E il problema non riguarda solo Torino, come nell’articolo sotto riportato.
Basta sfogliare le cronache locali e ci si accorge che in tutta Italia la situazione è difficile: non è più contenuta e si diffonde nei quartieri. Ricompare una nuova generazione di sacerdoti e di mamme coraggio, ricompaiono le manifestazioni di piazza contro la droga. Anche il linguaggio dei media sembra ritornare ai tempi passati, quando descrivono la microcriminalità dei “tossici”. Tutto già visto, purtroppo, negli anni ‘80.
Abbiamo per troppo tempo trascurato la questione, non abbiamo più investito nel sistema di intervento, non abbiamo rivisto strategie di azione, norme e leggi, adeguandole ai tempi. Forse, semplicemente, abbiamo trascurato il settore perché non ci sono più risorse per intervenire, forse non siamo in grado di capire che, se vista dal di fuori, la situazione sembra quella di ieri, e questa già non è una buona cosa, in realtà ciò che vediamo è solo la punta di un iceberg che è diverso da quello incontrato in passato. È ancor più insidioso, ma ci stiamo, comunque, andando contro. Intanto l’orchestra della nave suona le solite canzoni e le vedette guardano da un’altra parte.

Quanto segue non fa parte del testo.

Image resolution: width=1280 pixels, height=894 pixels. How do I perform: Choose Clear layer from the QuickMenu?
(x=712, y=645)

Gli scenari, per ora, sembrano gli stessi di un tempo ed, anzi, ci consoliamo dicendo che abbiamo meno overdosi, ma il mondo è cambiato, le sostanze sono di più e diverse, il mercato è molto più penetrante, la cocaina arriva a tonnellate, la diffusione del crack sta diventando devastante, anche dal punto di vista della salute mentale, la diffusione di farmaci psicoattivi che escono dai circuiti della cura, si va facendo imponente, il bere binge è sempre più frequente nel mondo giovanile, così come il policonsumo. L’ arrivo di mix già pronti di sostanze sempre più potenti (oppioidi sintetici compresi), potrebbe essere una rivoluzione dirompente.

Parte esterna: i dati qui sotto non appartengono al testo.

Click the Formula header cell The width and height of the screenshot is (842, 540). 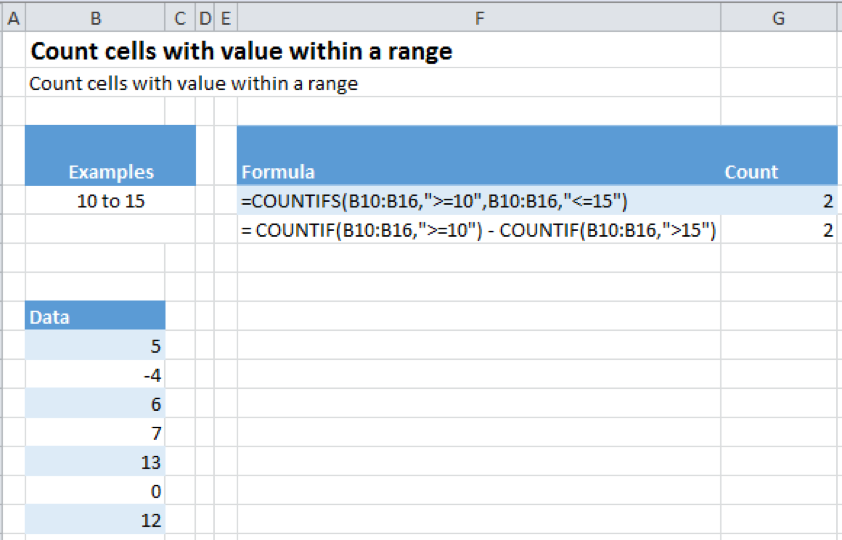[x=479, y=156]
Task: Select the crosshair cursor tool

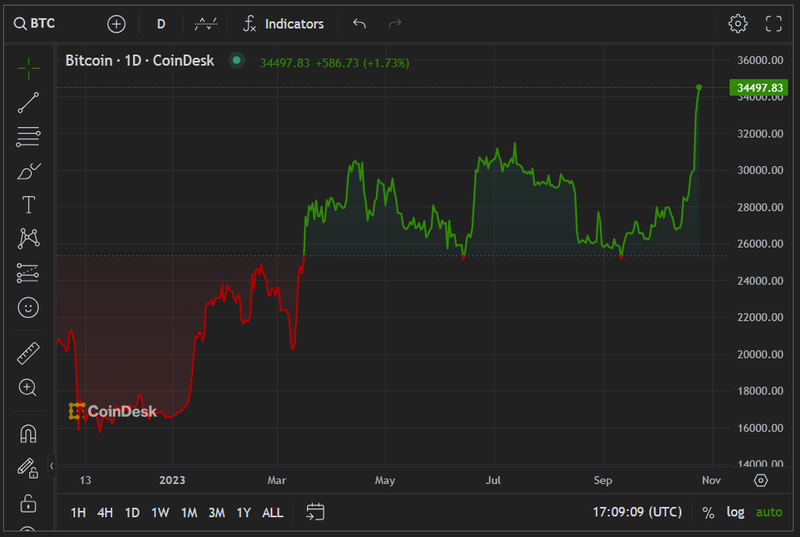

E c’è un punto di non ritorno, in cui suonare il segnale dell’emergenza diventa inutile, per evitare di affondare: non vorrei lo stessimo già passando. Correggere la rotta, confrontarsi per elaborare nuove strategie, metterle in atto, adeguare le norme e rafforzare gli interventi, richiede anni di lavoro, non mesi, mentre l’iceberg è sempre più vicino.